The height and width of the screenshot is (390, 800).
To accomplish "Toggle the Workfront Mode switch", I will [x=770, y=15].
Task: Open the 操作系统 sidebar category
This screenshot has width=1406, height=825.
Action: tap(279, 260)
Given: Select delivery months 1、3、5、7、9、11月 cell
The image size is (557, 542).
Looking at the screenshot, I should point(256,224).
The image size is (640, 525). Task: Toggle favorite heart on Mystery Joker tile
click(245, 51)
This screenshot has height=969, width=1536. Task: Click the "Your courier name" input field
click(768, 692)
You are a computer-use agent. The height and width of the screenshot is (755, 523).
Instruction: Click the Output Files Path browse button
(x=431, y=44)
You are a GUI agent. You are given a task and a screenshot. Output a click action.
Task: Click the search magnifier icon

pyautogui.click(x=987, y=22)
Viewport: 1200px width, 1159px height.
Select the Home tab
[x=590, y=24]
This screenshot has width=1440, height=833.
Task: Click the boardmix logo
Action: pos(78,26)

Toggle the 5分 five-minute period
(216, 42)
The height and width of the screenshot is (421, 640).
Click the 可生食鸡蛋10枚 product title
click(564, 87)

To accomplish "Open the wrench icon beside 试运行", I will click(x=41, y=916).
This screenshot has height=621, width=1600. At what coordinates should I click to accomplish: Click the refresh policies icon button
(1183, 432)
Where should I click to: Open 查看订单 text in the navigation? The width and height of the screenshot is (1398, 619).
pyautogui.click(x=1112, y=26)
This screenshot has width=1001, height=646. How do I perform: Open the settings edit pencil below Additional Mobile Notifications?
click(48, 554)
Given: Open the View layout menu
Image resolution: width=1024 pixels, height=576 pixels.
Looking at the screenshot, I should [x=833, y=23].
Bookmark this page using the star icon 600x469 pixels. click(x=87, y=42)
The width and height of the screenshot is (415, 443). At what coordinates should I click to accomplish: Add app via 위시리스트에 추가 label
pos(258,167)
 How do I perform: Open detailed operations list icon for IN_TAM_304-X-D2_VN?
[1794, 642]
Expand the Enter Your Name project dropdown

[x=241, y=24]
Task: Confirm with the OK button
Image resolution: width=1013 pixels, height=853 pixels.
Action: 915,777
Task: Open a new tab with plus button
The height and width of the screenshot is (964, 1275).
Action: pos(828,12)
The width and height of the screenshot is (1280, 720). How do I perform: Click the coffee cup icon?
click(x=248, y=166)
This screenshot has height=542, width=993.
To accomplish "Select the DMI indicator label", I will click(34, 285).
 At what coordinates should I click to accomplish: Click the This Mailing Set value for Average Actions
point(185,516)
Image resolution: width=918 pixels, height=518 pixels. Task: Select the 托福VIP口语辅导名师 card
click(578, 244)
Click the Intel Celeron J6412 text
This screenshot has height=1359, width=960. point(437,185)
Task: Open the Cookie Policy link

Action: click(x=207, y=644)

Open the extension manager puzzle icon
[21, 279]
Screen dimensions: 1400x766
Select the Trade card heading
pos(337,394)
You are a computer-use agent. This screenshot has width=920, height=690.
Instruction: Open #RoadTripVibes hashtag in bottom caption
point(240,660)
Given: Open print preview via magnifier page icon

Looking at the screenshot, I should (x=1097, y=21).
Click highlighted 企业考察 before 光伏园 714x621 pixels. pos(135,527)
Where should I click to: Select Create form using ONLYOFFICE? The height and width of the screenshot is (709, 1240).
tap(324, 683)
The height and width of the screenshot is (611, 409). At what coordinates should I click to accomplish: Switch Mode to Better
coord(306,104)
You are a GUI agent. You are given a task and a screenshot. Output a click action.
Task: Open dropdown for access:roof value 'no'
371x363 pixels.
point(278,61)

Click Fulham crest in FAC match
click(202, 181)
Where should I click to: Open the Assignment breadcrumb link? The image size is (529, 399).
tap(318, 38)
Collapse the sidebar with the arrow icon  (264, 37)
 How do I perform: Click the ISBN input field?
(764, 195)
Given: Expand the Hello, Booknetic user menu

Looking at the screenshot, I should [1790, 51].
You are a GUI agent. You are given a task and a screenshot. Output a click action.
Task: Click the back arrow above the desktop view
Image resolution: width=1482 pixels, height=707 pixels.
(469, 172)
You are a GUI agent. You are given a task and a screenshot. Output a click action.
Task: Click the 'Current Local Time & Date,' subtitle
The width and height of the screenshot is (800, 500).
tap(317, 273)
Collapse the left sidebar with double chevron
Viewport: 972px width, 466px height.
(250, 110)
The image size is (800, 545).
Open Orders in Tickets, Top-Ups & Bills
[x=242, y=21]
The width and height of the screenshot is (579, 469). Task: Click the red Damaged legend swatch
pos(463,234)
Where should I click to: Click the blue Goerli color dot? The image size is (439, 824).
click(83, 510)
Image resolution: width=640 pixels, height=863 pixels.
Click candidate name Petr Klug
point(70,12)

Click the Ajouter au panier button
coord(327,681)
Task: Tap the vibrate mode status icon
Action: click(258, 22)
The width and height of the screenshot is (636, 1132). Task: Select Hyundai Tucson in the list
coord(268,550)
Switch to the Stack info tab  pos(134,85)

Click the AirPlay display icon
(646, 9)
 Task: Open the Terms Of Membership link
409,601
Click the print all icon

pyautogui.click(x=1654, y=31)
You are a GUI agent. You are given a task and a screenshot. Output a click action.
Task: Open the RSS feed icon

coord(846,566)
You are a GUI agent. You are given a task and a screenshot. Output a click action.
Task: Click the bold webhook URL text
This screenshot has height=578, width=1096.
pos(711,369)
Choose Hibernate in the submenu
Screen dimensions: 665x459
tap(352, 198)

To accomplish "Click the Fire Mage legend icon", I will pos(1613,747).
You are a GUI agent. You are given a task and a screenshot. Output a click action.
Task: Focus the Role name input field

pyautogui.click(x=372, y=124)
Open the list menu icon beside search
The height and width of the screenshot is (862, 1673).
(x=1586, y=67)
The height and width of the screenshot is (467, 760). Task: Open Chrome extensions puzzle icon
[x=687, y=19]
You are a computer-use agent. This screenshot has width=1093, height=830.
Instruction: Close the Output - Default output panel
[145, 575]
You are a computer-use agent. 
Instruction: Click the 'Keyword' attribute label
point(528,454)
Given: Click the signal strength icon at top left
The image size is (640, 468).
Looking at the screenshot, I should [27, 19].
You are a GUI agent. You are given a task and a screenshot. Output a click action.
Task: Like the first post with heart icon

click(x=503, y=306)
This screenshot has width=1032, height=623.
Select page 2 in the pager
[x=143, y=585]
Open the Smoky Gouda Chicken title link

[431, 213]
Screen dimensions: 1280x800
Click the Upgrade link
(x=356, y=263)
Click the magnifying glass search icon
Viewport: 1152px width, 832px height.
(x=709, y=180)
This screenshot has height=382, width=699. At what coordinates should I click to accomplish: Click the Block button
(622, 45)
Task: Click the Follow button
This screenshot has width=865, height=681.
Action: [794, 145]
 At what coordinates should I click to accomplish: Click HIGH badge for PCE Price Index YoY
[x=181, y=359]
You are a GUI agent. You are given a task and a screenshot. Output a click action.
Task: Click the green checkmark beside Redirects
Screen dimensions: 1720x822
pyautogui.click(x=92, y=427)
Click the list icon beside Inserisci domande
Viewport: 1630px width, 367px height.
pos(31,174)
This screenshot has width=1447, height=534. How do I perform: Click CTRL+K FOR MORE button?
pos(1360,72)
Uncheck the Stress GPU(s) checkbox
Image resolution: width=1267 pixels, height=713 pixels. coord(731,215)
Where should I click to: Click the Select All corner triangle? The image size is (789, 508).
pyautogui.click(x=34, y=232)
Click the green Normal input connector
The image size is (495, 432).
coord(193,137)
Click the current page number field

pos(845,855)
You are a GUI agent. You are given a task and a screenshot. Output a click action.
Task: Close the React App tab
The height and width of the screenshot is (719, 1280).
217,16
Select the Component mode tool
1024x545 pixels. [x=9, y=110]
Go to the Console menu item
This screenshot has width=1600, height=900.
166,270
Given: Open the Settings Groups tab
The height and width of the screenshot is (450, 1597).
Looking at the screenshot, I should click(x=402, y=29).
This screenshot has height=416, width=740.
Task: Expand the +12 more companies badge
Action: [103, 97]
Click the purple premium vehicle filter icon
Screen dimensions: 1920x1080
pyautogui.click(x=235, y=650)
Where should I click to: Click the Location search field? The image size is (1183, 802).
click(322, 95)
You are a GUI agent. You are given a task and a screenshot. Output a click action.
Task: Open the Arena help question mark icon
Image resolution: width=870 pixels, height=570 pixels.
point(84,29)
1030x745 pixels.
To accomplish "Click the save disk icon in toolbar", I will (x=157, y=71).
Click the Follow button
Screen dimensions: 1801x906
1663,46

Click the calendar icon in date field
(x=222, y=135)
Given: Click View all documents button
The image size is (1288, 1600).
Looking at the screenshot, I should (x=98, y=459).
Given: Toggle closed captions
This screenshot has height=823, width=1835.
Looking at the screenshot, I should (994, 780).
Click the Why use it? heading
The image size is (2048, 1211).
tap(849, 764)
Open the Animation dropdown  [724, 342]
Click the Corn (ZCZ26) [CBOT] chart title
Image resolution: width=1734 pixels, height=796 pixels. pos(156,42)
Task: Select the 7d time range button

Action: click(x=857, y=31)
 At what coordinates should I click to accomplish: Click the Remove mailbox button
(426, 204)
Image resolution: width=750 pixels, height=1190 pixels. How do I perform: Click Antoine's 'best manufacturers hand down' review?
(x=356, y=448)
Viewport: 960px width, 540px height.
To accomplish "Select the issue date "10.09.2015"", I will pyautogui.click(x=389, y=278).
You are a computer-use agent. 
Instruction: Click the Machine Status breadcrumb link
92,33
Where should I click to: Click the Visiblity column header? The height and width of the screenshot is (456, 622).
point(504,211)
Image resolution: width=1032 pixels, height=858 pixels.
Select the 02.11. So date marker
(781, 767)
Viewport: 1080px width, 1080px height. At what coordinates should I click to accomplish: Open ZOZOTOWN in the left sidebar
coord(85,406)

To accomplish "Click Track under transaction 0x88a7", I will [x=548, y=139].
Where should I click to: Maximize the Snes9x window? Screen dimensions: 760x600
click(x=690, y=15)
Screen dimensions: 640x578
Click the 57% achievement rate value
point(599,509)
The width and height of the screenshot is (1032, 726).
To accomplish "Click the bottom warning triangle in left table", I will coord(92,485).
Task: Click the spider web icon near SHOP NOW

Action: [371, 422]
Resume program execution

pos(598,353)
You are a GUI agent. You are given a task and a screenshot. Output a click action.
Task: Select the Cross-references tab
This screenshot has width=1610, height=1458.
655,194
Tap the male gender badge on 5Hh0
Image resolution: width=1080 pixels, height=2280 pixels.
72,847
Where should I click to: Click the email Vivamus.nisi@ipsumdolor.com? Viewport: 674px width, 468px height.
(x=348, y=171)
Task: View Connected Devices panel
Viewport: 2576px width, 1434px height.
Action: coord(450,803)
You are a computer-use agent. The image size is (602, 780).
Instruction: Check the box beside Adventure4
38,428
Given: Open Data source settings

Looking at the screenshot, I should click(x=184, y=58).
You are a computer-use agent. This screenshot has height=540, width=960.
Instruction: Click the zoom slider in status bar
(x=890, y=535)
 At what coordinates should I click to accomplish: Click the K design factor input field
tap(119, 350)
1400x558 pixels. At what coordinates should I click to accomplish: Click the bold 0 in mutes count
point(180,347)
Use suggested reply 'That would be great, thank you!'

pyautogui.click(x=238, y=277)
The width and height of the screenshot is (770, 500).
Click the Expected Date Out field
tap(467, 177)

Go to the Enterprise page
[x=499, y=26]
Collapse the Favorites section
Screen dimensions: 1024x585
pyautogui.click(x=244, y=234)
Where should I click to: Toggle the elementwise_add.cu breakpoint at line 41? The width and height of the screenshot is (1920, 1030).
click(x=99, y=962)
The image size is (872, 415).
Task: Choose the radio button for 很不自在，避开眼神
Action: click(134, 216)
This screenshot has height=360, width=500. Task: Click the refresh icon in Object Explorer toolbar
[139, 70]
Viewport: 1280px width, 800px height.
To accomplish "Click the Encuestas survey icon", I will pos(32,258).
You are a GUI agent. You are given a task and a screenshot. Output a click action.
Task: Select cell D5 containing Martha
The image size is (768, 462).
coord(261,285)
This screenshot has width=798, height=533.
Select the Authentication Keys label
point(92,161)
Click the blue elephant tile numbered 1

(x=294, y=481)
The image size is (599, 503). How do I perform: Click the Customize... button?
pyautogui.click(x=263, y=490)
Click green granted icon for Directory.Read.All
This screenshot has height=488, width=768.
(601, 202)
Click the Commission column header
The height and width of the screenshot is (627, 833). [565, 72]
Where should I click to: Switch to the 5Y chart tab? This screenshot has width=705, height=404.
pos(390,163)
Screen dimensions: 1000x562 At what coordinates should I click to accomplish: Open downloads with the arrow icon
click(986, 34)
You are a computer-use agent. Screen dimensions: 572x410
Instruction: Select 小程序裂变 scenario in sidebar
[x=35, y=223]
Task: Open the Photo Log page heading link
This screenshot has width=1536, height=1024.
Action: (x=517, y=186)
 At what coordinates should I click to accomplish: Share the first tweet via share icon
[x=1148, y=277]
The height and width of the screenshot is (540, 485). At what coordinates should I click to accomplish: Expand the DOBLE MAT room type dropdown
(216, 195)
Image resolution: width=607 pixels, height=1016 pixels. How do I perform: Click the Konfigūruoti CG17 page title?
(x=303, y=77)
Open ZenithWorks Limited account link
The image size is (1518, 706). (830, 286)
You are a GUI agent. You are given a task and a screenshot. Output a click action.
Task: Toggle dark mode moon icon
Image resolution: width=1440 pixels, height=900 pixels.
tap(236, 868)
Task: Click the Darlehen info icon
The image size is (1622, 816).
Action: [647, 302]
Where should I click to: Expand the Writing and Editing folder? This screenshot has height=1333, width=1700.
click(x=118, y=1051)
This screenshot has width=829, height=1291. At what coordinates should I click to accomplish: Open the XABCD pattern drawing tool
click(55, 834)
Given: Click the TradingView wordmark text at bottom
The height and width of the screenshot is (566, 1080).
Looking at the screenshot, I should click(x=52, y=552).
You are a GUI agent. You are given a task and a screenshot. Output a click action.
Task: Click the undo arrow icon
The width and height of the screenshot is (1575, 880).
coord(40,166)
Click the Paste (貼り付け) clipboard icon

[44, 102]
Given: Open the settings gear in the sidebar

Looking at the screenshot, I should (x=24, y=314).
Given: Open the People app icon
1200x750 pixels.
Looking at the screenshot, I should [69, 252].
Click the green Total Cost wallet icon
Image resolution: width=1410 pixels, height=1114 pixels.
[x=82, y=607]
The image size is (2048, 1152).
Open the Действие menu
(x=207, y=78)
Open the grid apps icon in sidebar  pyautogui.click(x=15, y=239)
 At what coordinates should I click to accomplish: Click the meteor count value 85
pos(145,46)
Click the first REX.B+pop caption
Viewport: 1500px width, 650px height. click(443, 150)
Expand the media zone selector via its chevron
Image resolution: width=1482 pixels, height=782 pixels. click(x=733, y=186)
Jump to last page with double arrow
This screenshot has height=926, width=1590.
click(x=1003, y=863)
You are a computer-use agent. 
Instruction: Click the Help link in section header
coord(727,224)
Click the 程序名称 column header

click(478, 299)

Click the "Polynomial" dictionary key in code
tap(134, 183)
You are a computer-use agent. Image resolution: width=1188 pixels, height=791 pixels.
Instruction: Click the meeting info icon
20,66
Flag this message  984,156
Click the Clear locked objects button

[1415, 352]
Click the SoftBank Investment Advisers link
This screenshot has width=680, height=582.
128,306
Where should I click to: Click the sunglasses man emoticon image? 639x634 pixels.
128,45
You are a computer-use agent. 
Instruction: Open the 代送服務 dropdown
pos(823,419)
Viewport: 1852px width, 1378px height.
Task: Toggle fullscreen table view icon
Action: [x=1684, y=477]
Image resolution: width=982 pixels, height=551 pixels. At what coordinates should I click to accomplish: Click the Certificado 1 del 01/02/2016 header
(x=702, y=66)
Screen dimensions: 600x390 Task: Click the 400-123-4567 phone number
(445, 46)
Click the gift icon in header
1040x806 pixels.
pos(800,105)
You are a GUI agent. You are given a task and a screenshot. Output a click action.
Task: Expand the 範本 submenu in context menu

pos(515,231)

□ □ □ □ □ □ □

_INSTRUCTIONS TO FOLLOW_
From the entries above, return exactly the line containing "This screenshot has width=829, height=1291.", the line containing "The image size is (2048, 1152).", and all lines between, and nothing else.

_FINISHED EXERCISE_
This screenshot has width=829, height=1291. At what coordinates should I click to accomplish: Open the XABCD pattern drawing tool
click(55, 834)
Given: Click the TradingView wordmark text at bottom
The height and width of the screenshot is (566, 1080).
Looking at the screenshot, I should click(x=52, y=552).
You are a GUI agent. You are given a task and a screenshot. Output a click action.
Task: Click the undo arrow icon
The width and height of the screenshot is (1575, 880).
coord(40,166)
Click the Paste (貼り付け) clipboard icon

[44, 102]
Given: Open the settings gear in the sidebar

Looking at the screenshot, I should (x=24, y=314).
Given: Open the People app icon
1200x750 pixels.
Looking at the screenshot, I should [69, 252].
Click the green Total Cost wallet icon
Image resolution: width=1410 pixels, height=1114 pixels.
[x=82, y=607]
The image size is (2048, 1152).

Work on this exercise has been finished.